The air crackled with anticipation before the unveiling of the first official documentary to cover the WaterFire phenomenon.
The premiere of “WaterFire: The Art and Soul of a City,” took place at the Vets Auditorium on Saturday, December 1st, to a full house that included Mayor Tavares, Buddy Cianci, MCs from the Rhode Show, numerous local luminaries and countless volunteers, on whose shoulders so much of WaterFire rests.
Musical warm up acts set the tone for the evening, with performances by WaterFire regular, fire dancer/musician Spogga and others. The screening was enthusiastically received, concluding with a prolonged standing ovation.
The closing QA session was followed by a significant announcement for WaterFire: the organization, which currently scatters its boats, wood, staff and equipment across several spaces around Providence, will be renovating a new, extensive headquarters. The space will be shared with other arts and entertainment organizations – indeed, as the announcement was being made, supportive Roller Derby Players and members of ERB, filed on stage in silent, albeit visually striking, support. Mayor Tavares then announced that the city will support the project with a grant of $500,000.
Entering the premiere, I was concerned that we’d be watching one long infomercial. While the film certainly has some self-promotional elements, it very aptly avoids that trap, celebrating the event without waning self-congratulatory. The documentary ties in elements of Providence history, from the birth of the “Creative Capital” and “Renaissance City” all the way back to Roger Williams.
There’s a fun exploration of the earliest incarnation of WaterFire and how close it came to being a one-time-only event. In the middle of winter.

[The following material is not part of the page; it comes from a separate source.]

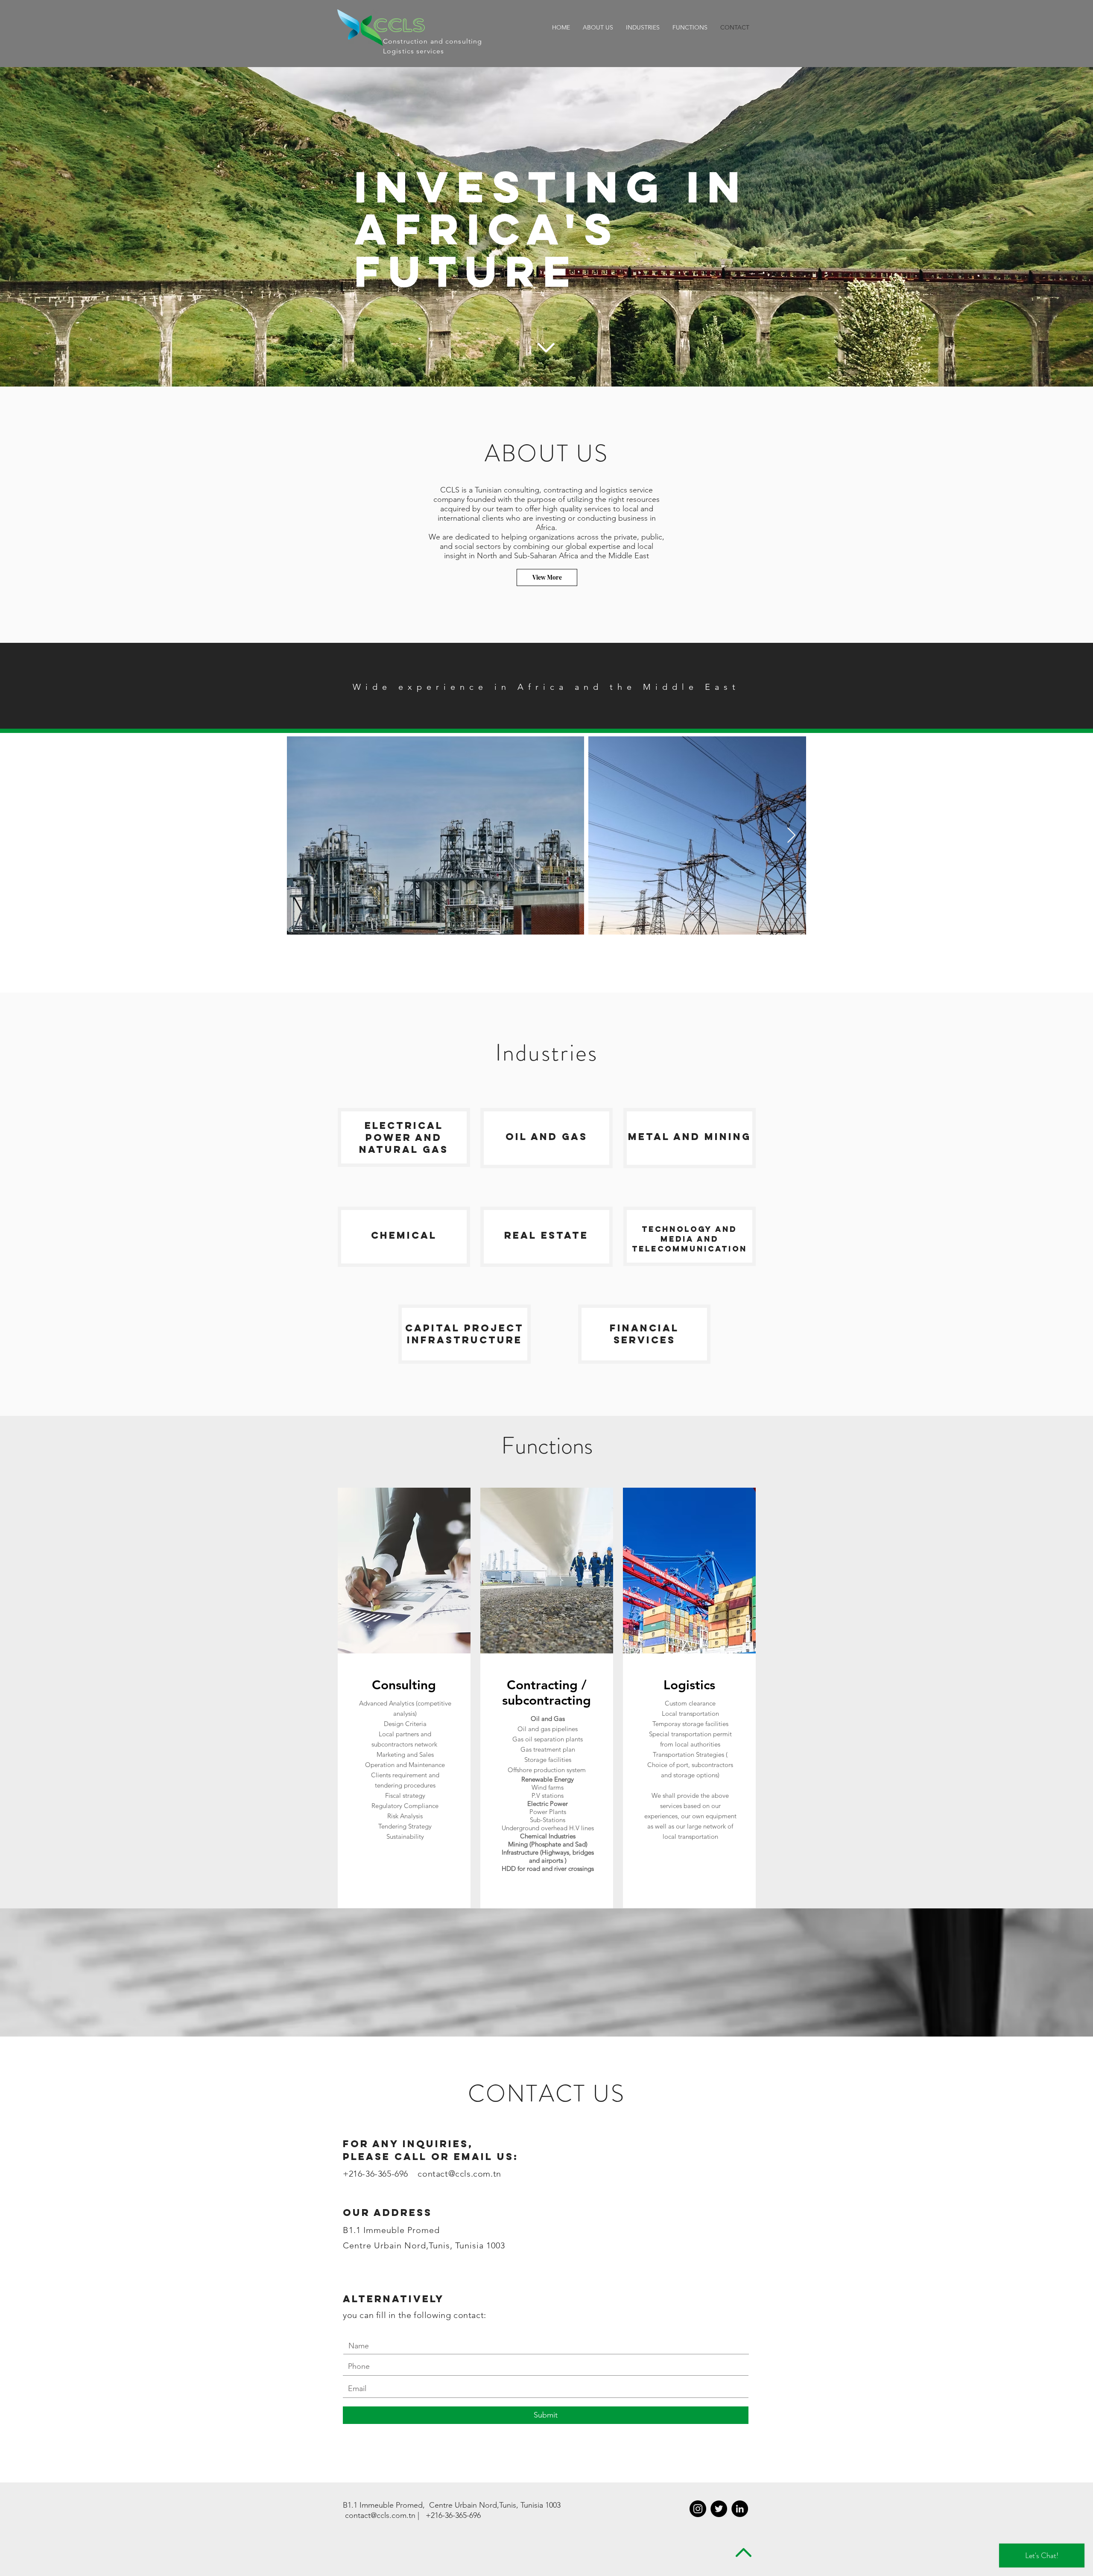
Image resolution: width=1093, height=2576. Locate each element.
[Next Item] (791, 835)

Fortunately for all who have enjoyed a fire-lit, musically accompanied stroll along the Providence River, the event took deeper root in the city. Estimates of the number of people who’ve been to WaterFire over the years exceeds the entire population of Rhode Island, several times over (estimated 15 million).

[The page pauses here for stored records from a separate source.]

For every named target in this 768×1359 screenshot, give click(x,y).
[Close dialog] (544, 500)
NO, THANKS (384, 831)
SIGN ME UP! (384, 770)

The documentary explores the impact of these visitors on the state, on other artistic ventures, and on attendees, sprinkling in fun facts. For example, one poll shows that support of WaterFire may be the only issue RI politicians all agree on. The film also follows the WaterFire team as it carries the torch to other cities, especially a recent excursion in Rome, Italy.
The cast of characters is diverse and lively, and director Joe Rocco of RocJo Productions keeps his story moving at a comfortable pace, with moments that are touching, surprising and funny. While artistic mastermind and creator of WaterFire Barnaby Evans and irrepressible former Mayor Cianci deliver most of the best lines, numerous other interviews contribute wit and wisdom, and the narration by Robert John Hughes (written by Mary Steele) ties the piece together well.
Capturing this night-time imagery is no small cinematographic challenge, and capturing the grandeur of an outdoor event is another real challenge in video – both are handled skillfully by director of photography (and editor) Jim Karpeichik, with assists from several videographers including Louis Leta, Thomas Payne and Scott Santos.
At 59 minutes, this video nimbly passes the “itchy bottom” test. And for hard-core WaterFire fans, there are 50 minutes of bonus features, extra interviews and a loop of some of the best footage, which you can play anytime you’re looking to create a little of that “WaterFire feeling.”